The Palestinian decision to demand a full UN recognition was made after they lost hope that Israel would freeze settlement activities in the West Bank and East Jerusalem. Temporarily, they don't oppose the idea of promoting their representation in the UN to an observer state, which is more feasible.
"The decision to apply to the UN for a recognition has been already taken by the executive committee of Palestine Liberation Organization, and now the Palestinian leadership started to implement it on the ground," said Erekat, who is a PLO executive committee member.
Last September, the Palestinians failed to gain a full UN membership and dropped their request at the UN Security Council. Their appeal didn't obtain support from the majority of over nine Security Council state members out of 15 total, as the United States threatened to veto the appeal.
Erekat expressed hope that when the Palestinians apply to the UN General Assembly for recognition this time, "we would be able to win over at least 170 member states out of 193 who fully support our demand," adding that the membership of the state of Palestine in the UN is a "natural right."
Earlier in June, the Arab League Committee to follow up the peace process announced its full support to the Palestinian decision to go to the UN General Assembly for promoting their position to an observing member state in the UN and all its organizations.
"The Palestinians and the Arabs are currently exerting tremendous efforts on all levels and make contacts with regional and international powers to succeed the Palestinian bid," Erekat said, adding that "no date had been set up yet for applying to the UN General Assembly."
The veteran negotiator clarified that the Non-aligned countries, the countries of the Islamic Organization as well as the Organization of Latin American and African countries "are all backing the Palestinian bid," adding "intensive contacts are made with the European Union countries in this respect."
Palestinian President Mahmoud Abbas, who visited France last week, had stated that the Palestinian and European views concerning the stalled peace process are similar, adding "I hope that our views will be similar in terms of applying to the UN for the recognition."
"I don't want to say that all the European Union countries are supporting our bid, but I just want to remind when 11 member states in the UNESCO had voted for our bid, while five opposed and 11 abstained," said Erekat, adding "We hope that the number of those who support us will increase."
Meanwhile, Erekat praised the Russian and Chinese positions, adding that "the two countries are fully supporting the Palestinian cause and rights." He expected the United States will lead the biggest opposition against the Palestinian bid, as "the U. S. Congress threatened to cut off foreign aids to us."
"They also threatened to close down the office of the PLO in Washington if we go to the UN for recognition," said Erekat. "Such threats are not going to obstruct our determination, and such threats are totally rejected by our leadership and by our people."
The decision to go for the UN bid reflects the Palestinians' despair concerning the stalled peace process with Israel, which is sponsored by the United States. "If the United States really wants to keep sponsoring the peace process and really wants the two- state solution, it has to back the Palestinian bid in the UN."
Erekat held Israel responsible for the collapse of peace process, blaming it for the continued construction of settlements. "Just this week, it approved the building of 3,000 units.

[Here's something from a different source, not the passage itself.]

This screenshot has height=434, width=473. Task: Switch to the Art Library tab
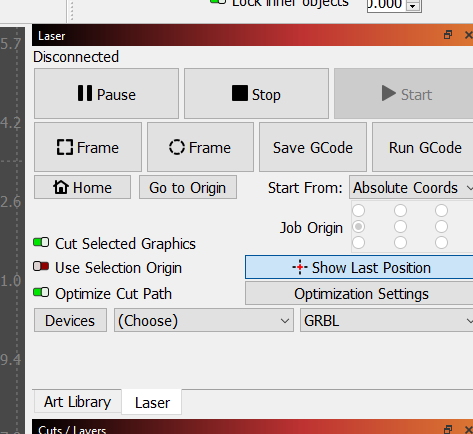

I think this is an evidence that the current government in Israel had given a sentence of failure to the peace process," the Palestinian negotiator said.
However, Erekat said that the move to gain the UN recognition " can never be an alternative to peace negotiations with Israel, which is the obligatory pass to the establishment of the Palestinian state." He added that any opportunity to resume the talks with Israel "is in Israel's hands only."
The Palestinians are seeking full Israeli cessation of settlement activities on the territories occupied in 1967, including East Jerusalem in order to resume the peace talks. They also want Israel to free all prisoners in its jails and recognize an independent Palestinian state.
Erekat said that "these aren't conditions to resume peace talks, but Israeli commitments to implementing it is necessary for resuming the peace talks." He clarified that ties with Israel haven't been severed.
Meanwhile, Erekat reiterated that the Israeli plans of carrying out unilateral withdrawal to prepare to establish a Palestinian state with temporary borders on 55 percent of the Palestinian territories is rejected. "We would never be part of such plans."